Energy-Saving Metal Buildings

September 1, 2011

Building owners, facility managers, and leaseholders are facing tougher challenges every day. Energy conservation, reduction of carbon emissions, and returns on investment are no longer the problems of the future. They are here now, and everyone is asking, “How can I make my metal building work for me and/or my tenants?”

The first question should be: “What metal building component has the highest and fastest return on investment?” One answer is fiberglass metal building insulation (MBI). While fiberglass MBI has never been the favorite building component on the material list, it is quickly being brought back into the spotlight as a less costly and more efficient way to reduce energy cost, qualify for tax deductions, reduce carbon emissions, improve attractiveness to tenants, and increase comfort, noise absorption, and the building’s life span, value, etc. The benefits are endless, and the energy-saving phenomenon is spreading throughout the nation, with the greatest benefit of all being the return on investment. Installing fiberglass MBI provides direct monetary benefits such as those below.

Energy Cost Reductions

Creating an energy-efficient work space is proving to be a superior benefit to leaseholders or renters. As more and more vacant buildings become available, building owners are looking for new ways to attract tenants.

The logic is simple: not running the air conditioner/heater all day will cut back on energy costs. Installing fiberglass MBI in metal buildings, whether in a new building or when retrofitting an existing building, dramatically reduces the amount of energy needed to either heat or cool a metal building. Certified fiberglass MBI provides an extremely cost-efficient method of reducing the thermal transfer of heat through the walls and roof of a metal building, while simultaneously protecting against condensation build-up on the panels.

Tax Deductions

The monetary benefits of fiberglass MBI don’t end with the tenants—tax credits are readily available for building owners.

While new buildings benefit the most because they are easily insulated with a double layer system, retrofitting an existing building is becoming widely popular as an energy-conserving investment. Buildings with existing insulation or buildings without insulation are taking advantage of not only reduced energy bills but also the added tax benefits associated with adding certified fiberglass MBI.

Commercial building owners or leaseholders can qualify for a tax deduction of as much as $1.80 per square foot if 50 percent in energy savings is achieved. Fifty percent may seem tough, but there is also a $.60 per square foot tax credit if 16 2/3 percent in energy savings can be achieved.
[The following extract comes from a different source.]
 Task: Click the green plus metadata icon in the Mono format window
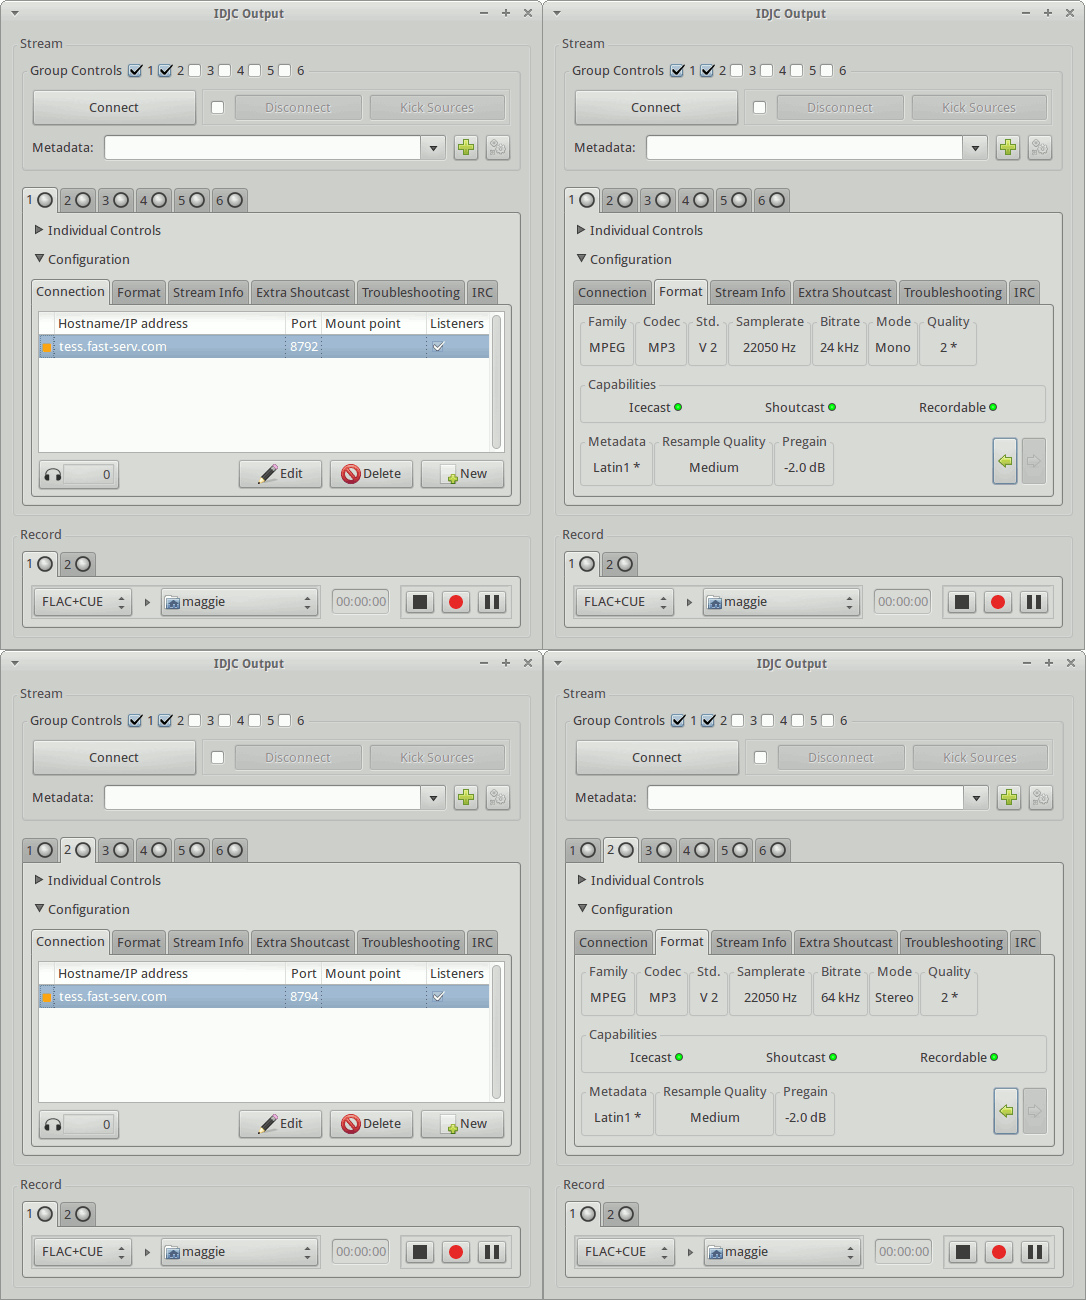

This tax credit has been extended through December 31, 2013.

To claim a tax deduction, the building owner must obtain a certification proving the building’s energy savings will be reached. There are programs that can assist in providing compliance for building envelopes. The National Institute of Building Sciences has a website called the Mechanical Insulation Design Guide, which provides a wealth of knowledge and several types of simple calculators.

Certified Fiberglass Insulation

Is there a difference in metal building fiberglass insulation? Yes! Not all fiberglass insulation is made the same, but third-party organizations such as the North American Insulation Manufacturers Association (NAIMA) and the National Insulation Association (NIA) ensure the materials manufactured are certified through the National Association of Home Builders (NAHB). These are the only fiberglass insulations recommended for metal buildings.

When qualifying for a tax credit, the last thing you want is to discover the non-certified insulation purchased did not recover to the stated R-value when delivered to the jobsite prior to installation. The smart choice is to use fiberglass insulation products certified by NAIMA and/or NIA through NAHB.


Whether in the roof or walls or on ducts and pipes, insulation offers one of the best returns on investment of any energy-efficiency technology. Don’t overlook it as you think about how your building can work better for you!